Chairties stuck in a time warp?
August 5 2019 by David Gibbs
Is Government happy to have charities stuck in a time warp? In a time of incredible change, charities seem to be the same as they’ve always been.
Charities are stuck using the same approach to fund raising as they did twenty, thirty or even a hundred years ago – and yet we rely on them for essential services. Governments seem to be encouraging the status quo by treating them as servants, not partners in helping society. The whole model seems outdated and something has to give.
One of charities key KPIs is focused on how little they can spend on admin to show value to their benefactors. As a result, great people with great ideas are not always employed as they’re more expensive and then you get well-intentioned but often unqualified people taking on key roles. New ideas are not actively encouraged, such as crowd funding, micro-financing and major benefactor programmes aren’t resourced appropriately. Instead we see young people, mostly not Kiwis, on the street rattling tin cans in Frankton and the Queenstown Mall, rather than seasoned relationship sales people targeting the real money, which includes the Government. Occasionally, the community really benefits from wealthy philanthropy who ‘go it alone’ to selflessly complete programmes that significantly benefit the community – I’m thinking Camp Glenorchy.
It feels almost like something out of Oliver Twist with charity collectors begging from passers-by. It’s cheap, but ineffective.
If Government funded their own areas of responsibility properly, such as cancer treatment, proper local medical facilities, assisting people who are less off or investigating environmental initiatives instead of relying on charities to do most of the leg work, society would be better off. Charities could focus on delivering, not begging with one hand and delivering services with another. Charities should be complimentary to essential services not having to provide them.
What’s this got to do with Queenstown? We have many residents living hand-to-mouth, paid minimum wage, working inconsistent casual hours and with high cost of living. All these issues create a large, growing demand on poorly-resourced mental health services. Similarly think housing, think those needing more than the basic medical treatment but can’t afford travel to Invercargill or Dunedin regularly to get the treatment they need.

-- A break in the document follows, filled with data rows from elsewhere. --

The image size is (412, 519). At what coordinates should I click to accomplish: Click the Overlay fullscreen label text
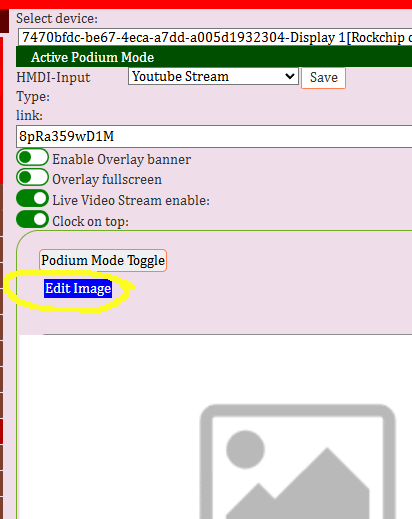[x=107, y=179]
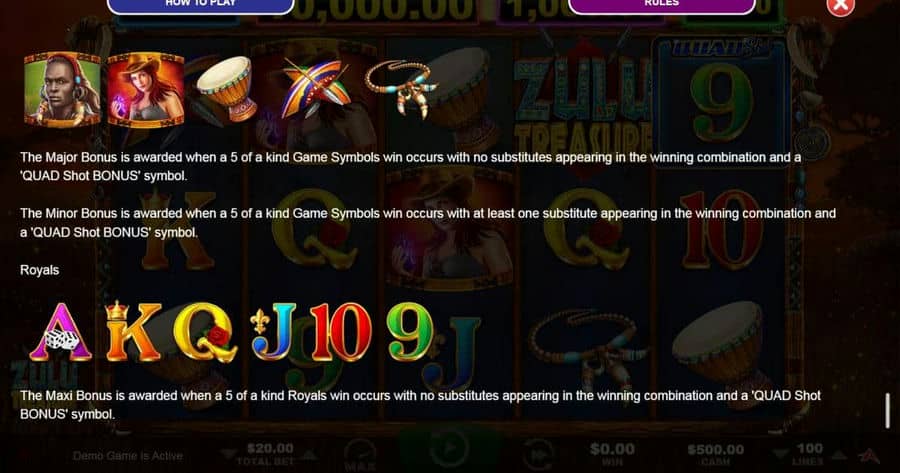900x473 pixels.
Task: Click the Queen symbol with rose
Action: 205,332
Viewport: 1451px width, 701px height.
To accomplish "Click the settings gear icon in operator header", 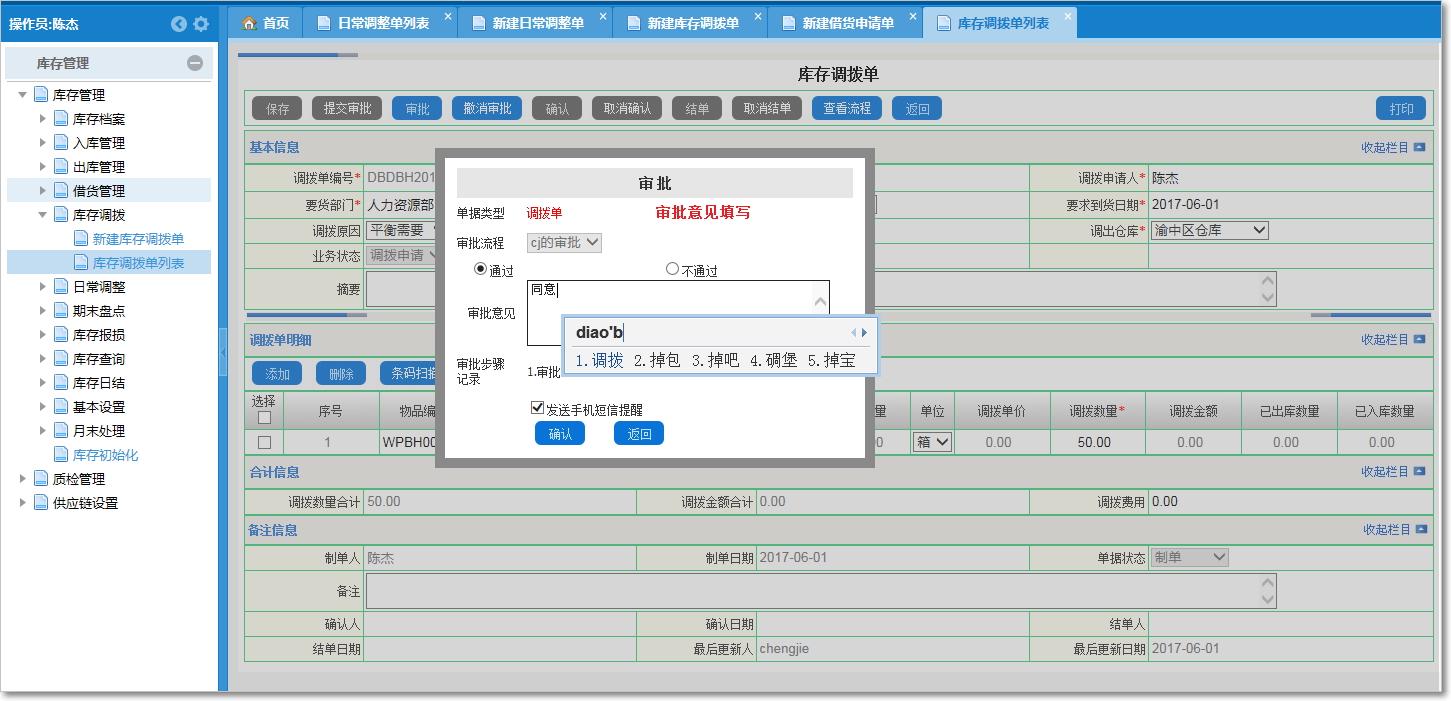I will [201, 24].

Government is primarily charged with safety and security of its population and supporting the services appropriately, but increasingly, it’s underfunded charities who are picking up the slack both financially and service-wise.
Don’t get me wrong, this isn’t a crack at charities, they do an amazing job on a shoestring budget and I pose the question: is the government happy to keep this model just the way it is? It’s time the funding model for charities is innovated so they can better provide essential services, or it’s time Government stepped up.